What to work on:
Switch "white" to "black" in the stretch from the line containing "Select the white color swatch" through the line containing "Viewport: 1018px width, 571px height.". Reproduce only those lines, with nothing else altered.

Record set:

┄┄┄┄┄┄

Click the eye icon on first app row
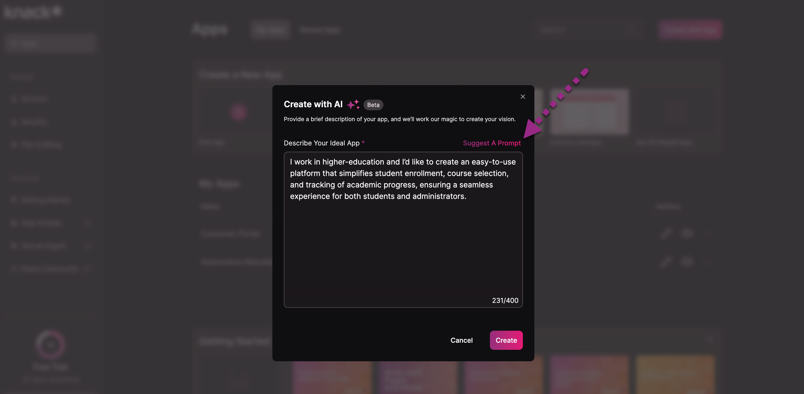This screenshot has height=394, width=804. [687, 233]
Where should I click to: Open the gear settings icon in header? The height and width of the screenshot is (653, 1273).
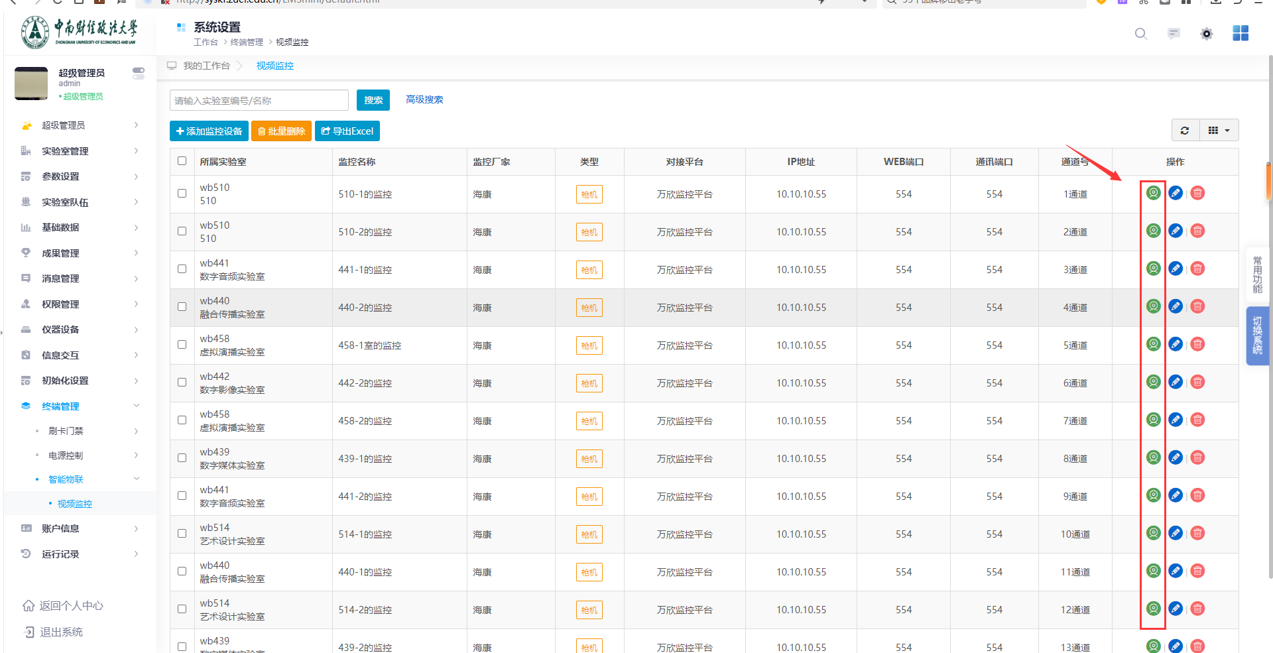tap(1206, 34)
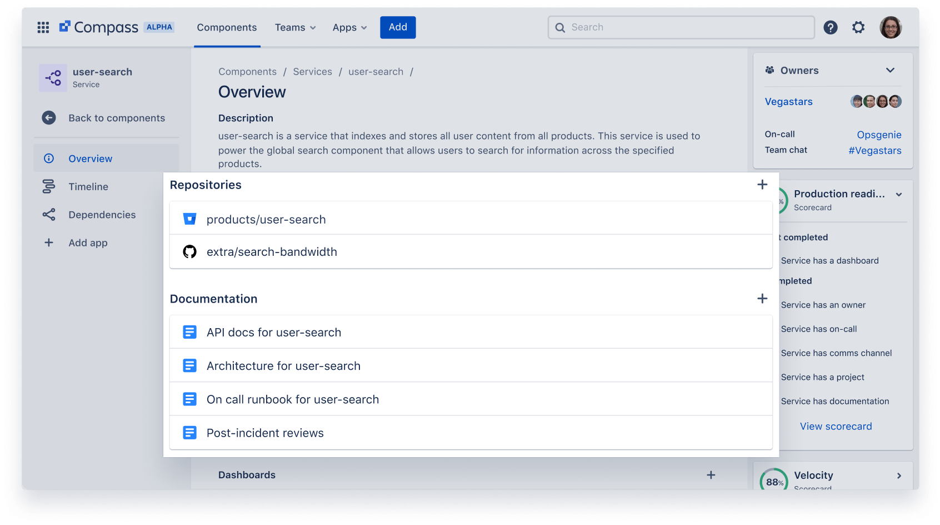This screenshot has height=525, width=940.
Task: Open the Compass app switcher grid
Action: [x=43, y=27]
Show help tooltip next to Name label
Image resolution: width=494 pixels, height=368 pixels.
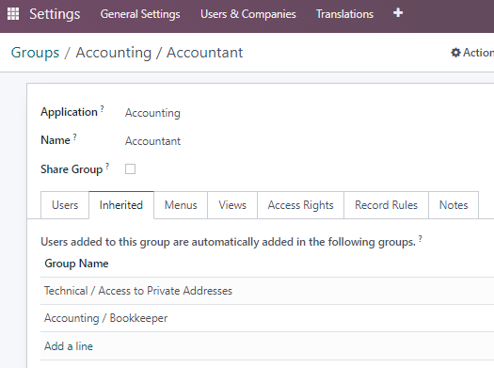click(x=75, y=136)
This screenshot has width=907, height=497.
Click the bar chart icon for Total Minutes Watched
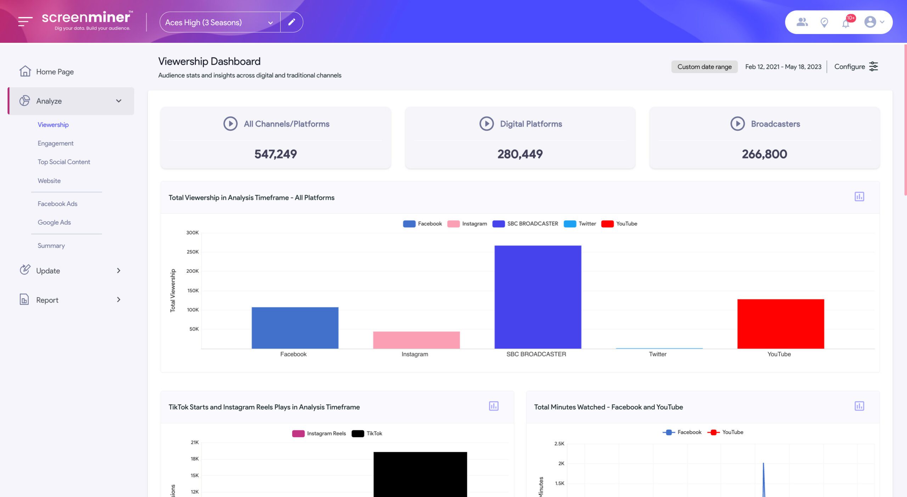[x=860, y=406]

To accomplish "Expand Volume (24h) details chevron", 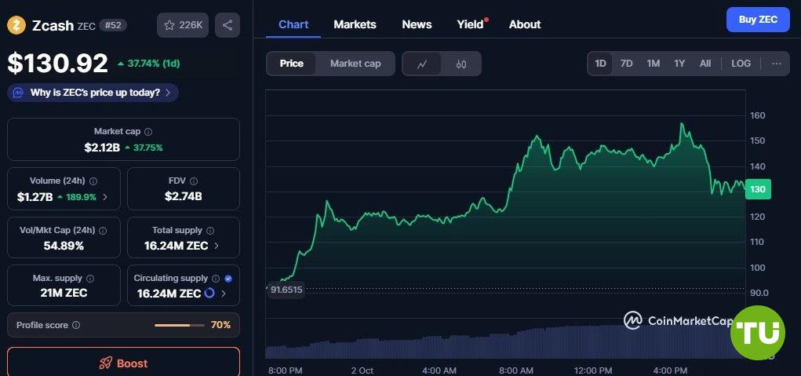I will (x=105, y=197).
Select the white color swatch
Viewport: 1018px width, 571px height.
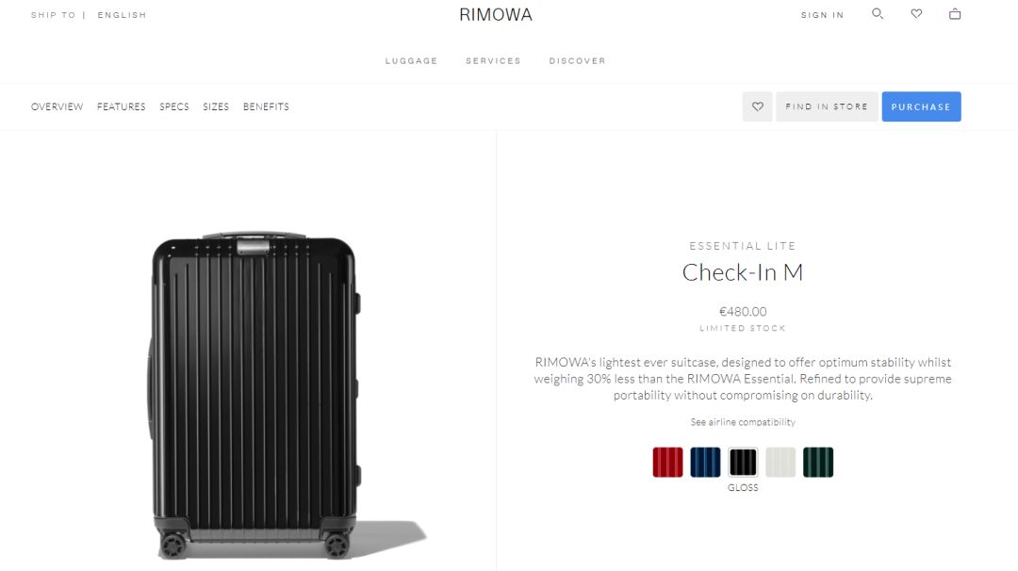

┄┄┄┄┄┄

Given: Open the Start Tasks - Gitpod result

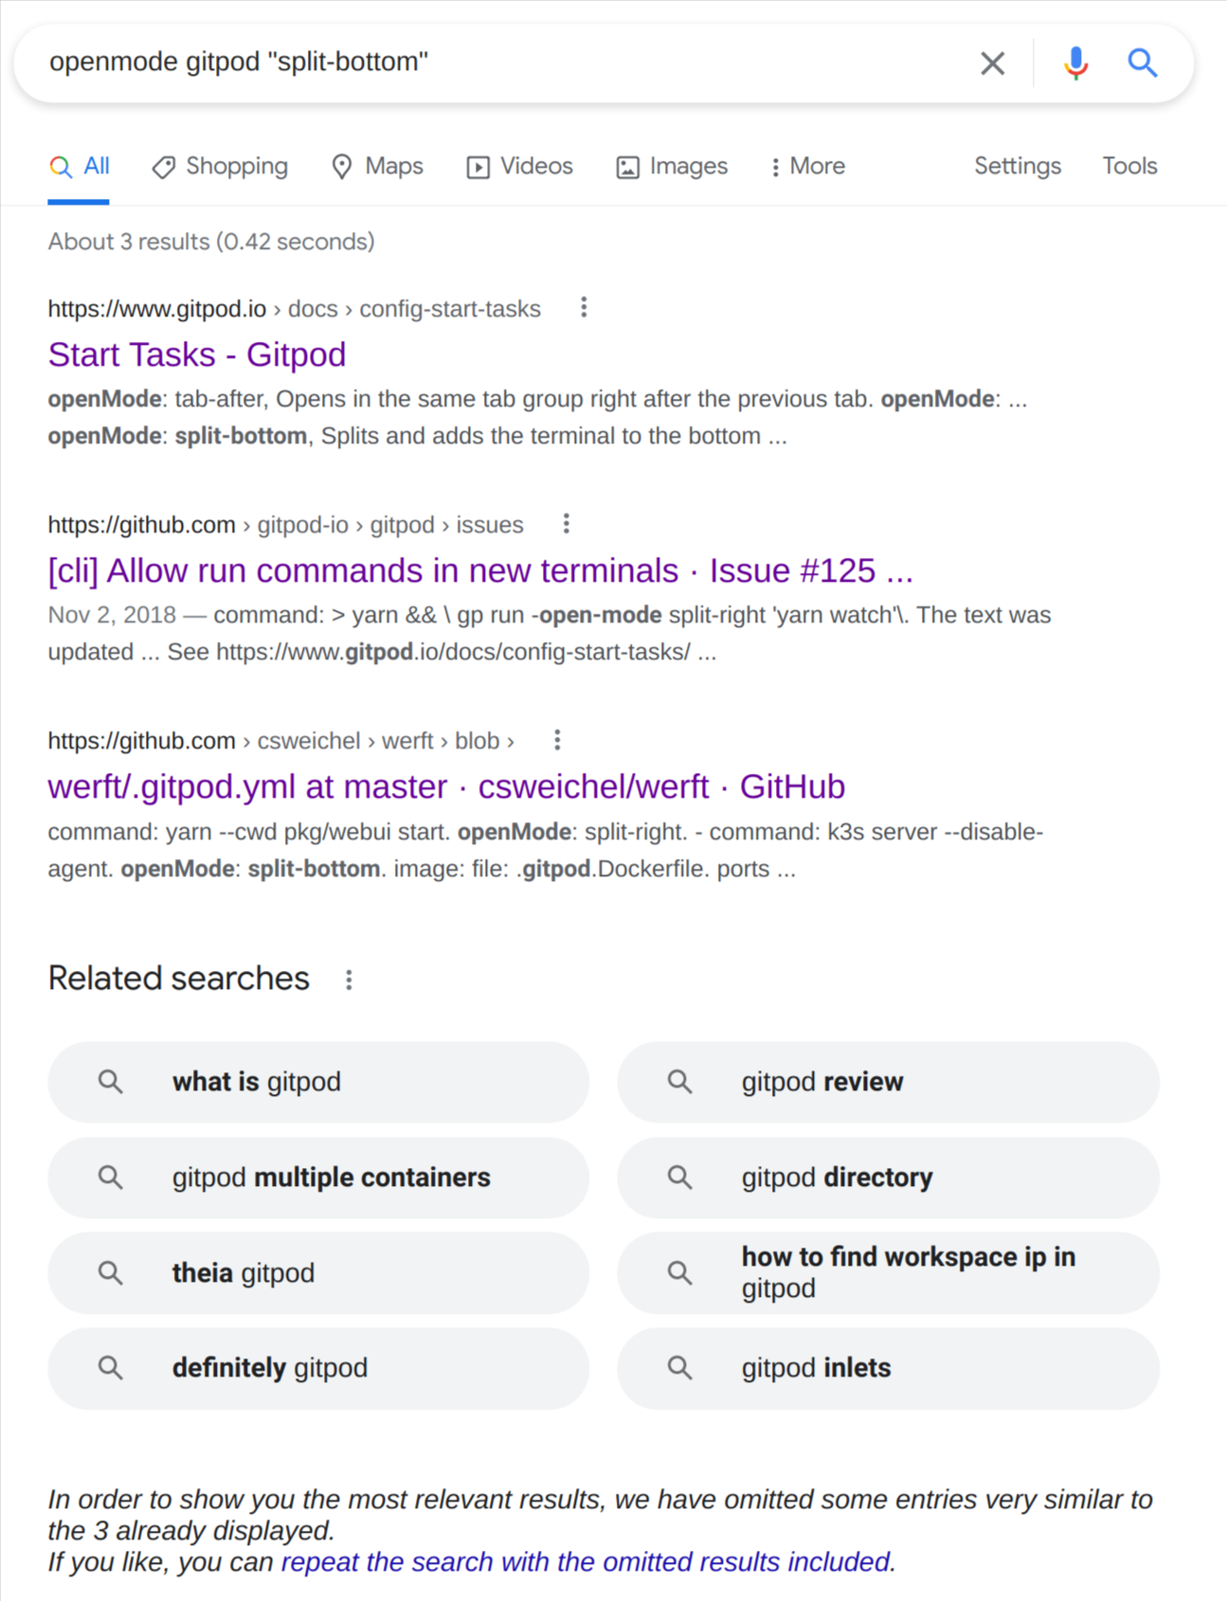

┄┄┄┄┄┄

Problem solution:
Select the black color swatch
Viewport: 1018px width, 571px height.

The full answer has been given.